Sarah Simeone January 31, 2013 at 11:11 PM
I agree with the need for retail, etc especially on that side of town. You can be heard by using the link in the article and visiting the community comments section!! Its easy and will get the Point to the dnd and cnc. Then there can be a better representation :-)
TheMaskedTruthsayer February 04, 2013 at 12:45 PM
How about an enclosed mall with shops, office space and a farmers market? We can pave the roof for parking and create a footpath in the sky from Sullivan Square T-station? More overpriced/cheap-build condos, here we come.

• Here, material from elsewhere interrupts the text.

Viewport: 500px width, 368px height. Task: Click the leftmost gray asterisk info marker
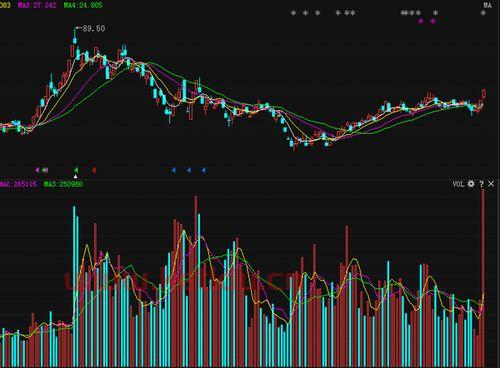tap(293, 13)
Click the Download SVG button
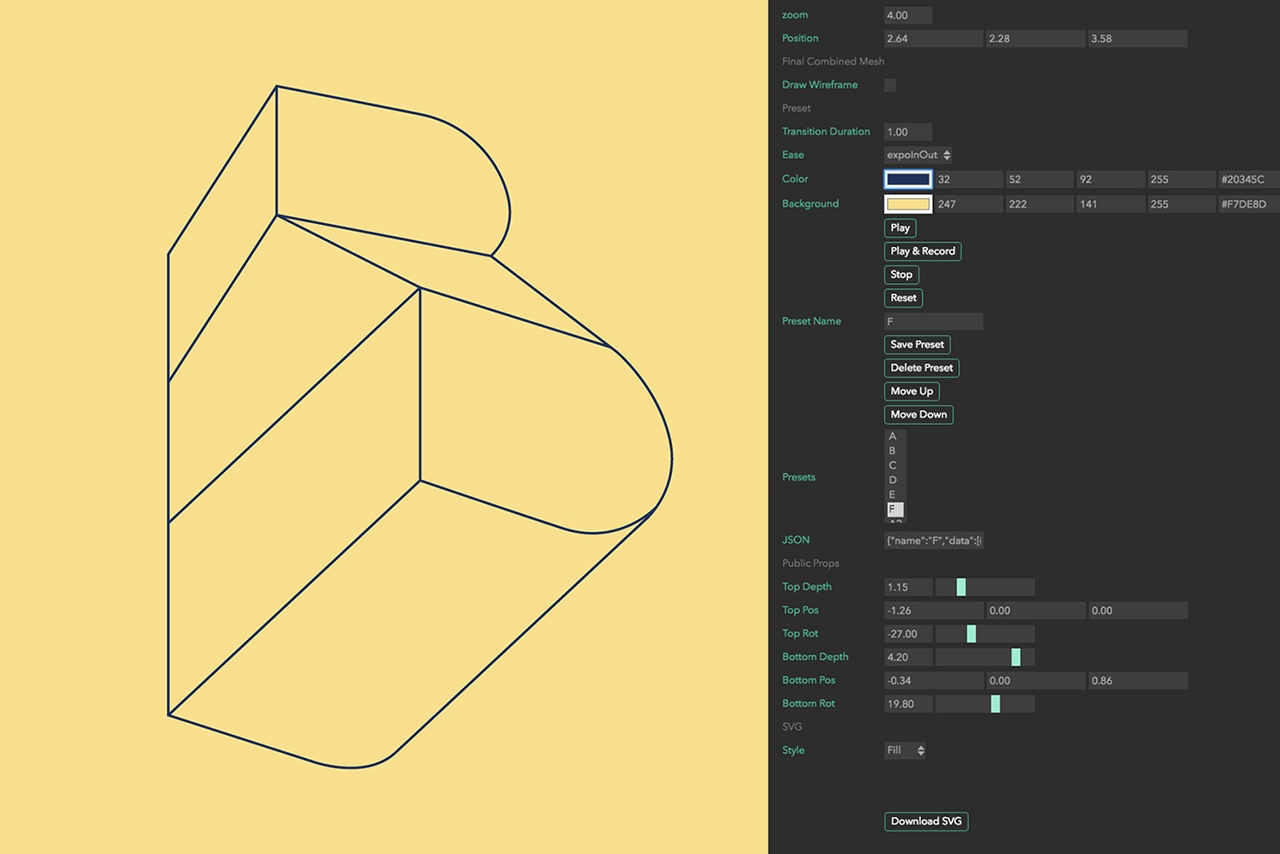Screen dimensions: 1280x854 (x=926, y=821)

Mark Murphy February 12, 2013 at 03:33 PM
Amen on the restaurants! That's exactly what this area needs. I completely understand restricting certain aspect of a restaurant with the types of signage (i.e., Domino's big neon lighted sign on Main st.) and seating capacity allowed. But, lets be real, who wouldn't want to walk out your door and down to a nice pub for a beer and some good food. Communities have been built around pubs since the revolutionary war, they ARE hugely important to building communities.
Mark Murphy February 12, 2013 at 03:54 PM
A restaurant or pub would greatly increase everyone's property value within walking distance. When purchasing a house in the area one of the biggest negatives is that you need a car to go out to eat, or grab a drink. A well designed and tasteful restaurant will only help our neighborhood rival "the other side of town's" property values. Sounds like everyone's concerns are Noise and Parking, which are greatly over-exaggerated and out-weighed by the benefits: Noise really isn't an issue with restaurants anymore. Modern sound-proofing can eliminate all noise. Walk down the Pleasant Street next to the Warren Tavern (with no modern soundproofing) and the noise is barely audible. Introduce soundproofing and it will disappear. Parking is also a non-issue. The restaurant will have to be responsible for providing parking in excess of any developer provided spaces with a valet service such as Ultimate Parking. Ultimate Parking is a local company that will valet customer's cars in surrounding lots (Schrafft's, Sullivan Square, etc). The right restaurant would be a great gathering place and a welcome addition to the neighborhood in my opinion and we could do it with very little disruption.
Sean Boyle February 14, 2013 at 02:24 AM
Mark, if you haven't already, click on the link in the article (community comments), register, and voice your opinion on more restaurants. They need to hear that this is what Charlestown wants.
Robs March 05, 2013 at 08:53 PM
Correct on both accounts. Charlestown needs more retail and food options. Families want to shop local and support local businesses not some developers retail project that inflates the cost of living at residents expense.